# Free Basic Hat Patterns for the Whole Family Knit or Crochet



## helenlou (Apr 4, 2012)

Found this at Jimmy Bean's website. Nice to have it all in one.
http://www.jimmybeanswool.com/freeKnittingPatternSwansIslandHatKnit.asp


----------



## PearlofGreatPrice (Oct 21, 2011)

Thank you, helenlou! Loved looking at this site and learned a new place to find other patterns to add to my wanna-do list.

Blessings,

Pearl


----------



## bichon (Mar 26, 2011)

Thanks for posting this pattern. Nice!!!!


----------



## sjbowers (Mar 9, 2011)

Thanks! This one looks like a keeper!


----------



## GudrunM (Feb 17, 2012)

I will make one today, I was contemplating which hat to knit. You solved that problem, so thanks.


----------



## ginnyfloyd (Jul 22, 2012)

Great site, Thank you. Beanies for everyone Christmas


----------



## YankeeGirl76 (May 28, 2012)

Thanks for the site, just what I was looking for to make a matching larger size hat for a 6 year old.


----------



## HoneyOink (May 29, 2011)

Thanks for this...I want to make my son and his family all hats that they can wear to their daughters soccer games up north!!


----------



## manatriss (Mar 8, 2012)

Thank you for the link. I have a 15 year old grandson who wears an adult x-lg sized hat. This will be the perfect pattern to make him a hat for Chistmas.

Laura


----------



## GudrunM (Feb 17, 2012)

finished the hat, really quick to knit up. I would attach a picture if I could but for some reason it never works, but I will add it to ravelry.


----------



## helenlou (Apr 4, 2012)

GudrunM said:


> finished the hat, really quick to knit up. I would attach a picture if I could but for some reason it never works, but I will add it to ravelry.

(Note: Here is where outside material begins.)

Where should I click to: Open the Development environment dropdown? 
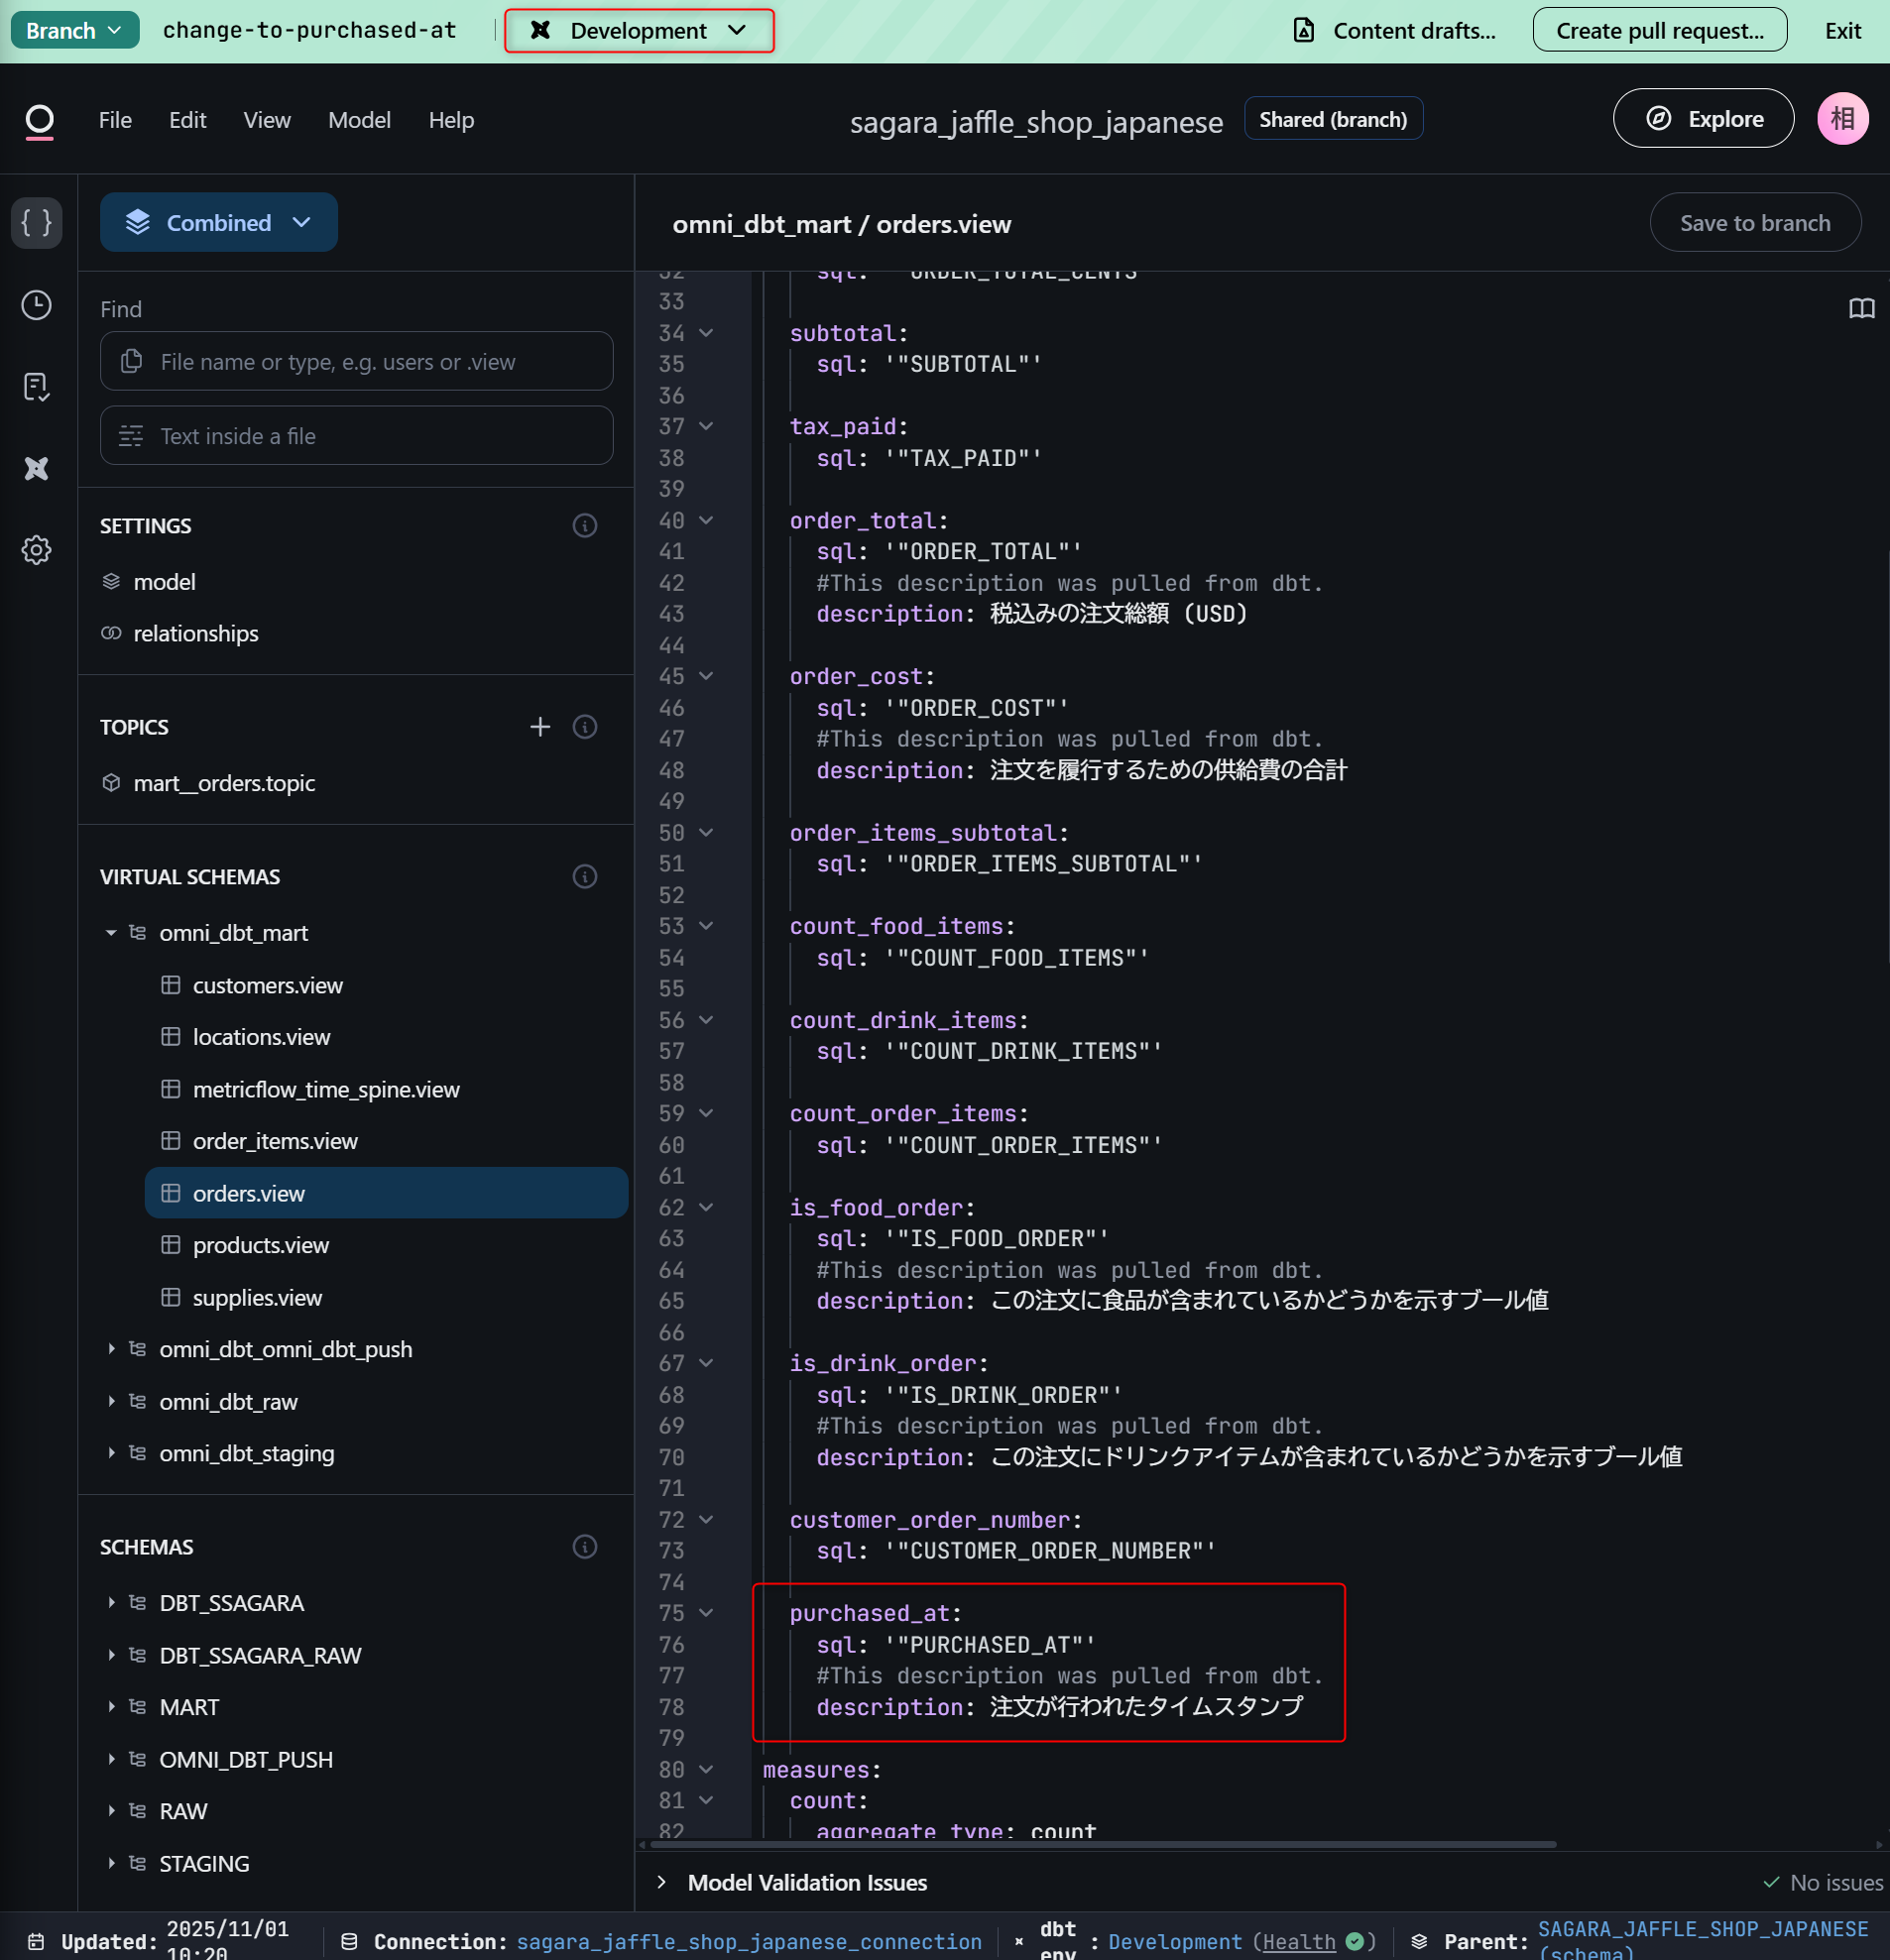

Add it to Ravelry - where?


----------



## GudrunM (Feb 17, 2012)

under my name "gudrunM", give me a bit of time to do that.. It is just a plain hat but I used crazy colour wool.


helenlou said:


> GudrunM said:
> 
> 
> > finished the hat, really quick to knit up. I would attach a picture if I could but for some reason it never works, but I will add it to ravelry.
> ...


----------



## GudrunM (Feb 17, 2012)

sorry, under "GudrunMusters" and the hat is there now.


GudrunM said:


> under my name "gudrunM", give me a bit of time to do that.. It is just a plain hat but I used crazy colour wool.
> 
> 
> helenlou said:
> ...


----------



## helenlou (Apr 4, 2012)

GudrunM said:


> sorry, under "GudrunMusters" and the hat is there now.
> 
> 
> GudrunM said:
> ...


Tried that, it just says cannot find.


----------



## GudrunM (Feb 17, 2012)

try this - Knitted Hats for the Whole Family by Kristen Ashbaugh-Helmreich



helenlou said:


> GudrunM said:
> 
> 
> > sorry, under "GudrunMusters" and the hat is there now.
> ...


----------



## missylam (Aug 27, 2011)

Thank you, this will be very helpful.


----------



## freesia792 (Feb 24, 2012)

Thank you so much. They're cute, and easy to personalize.


----------



## sharon05676 (May 13, 2012)

Thanks, perfect for some quick Christmas gifts


----------



## Nana5 (Aug 17, 2011)

Thanks...great easy pattern!! Appreciate so much when people share good pattern's like this one. I have lots of family to knit for and love getting great patterns such as this....hugs


----------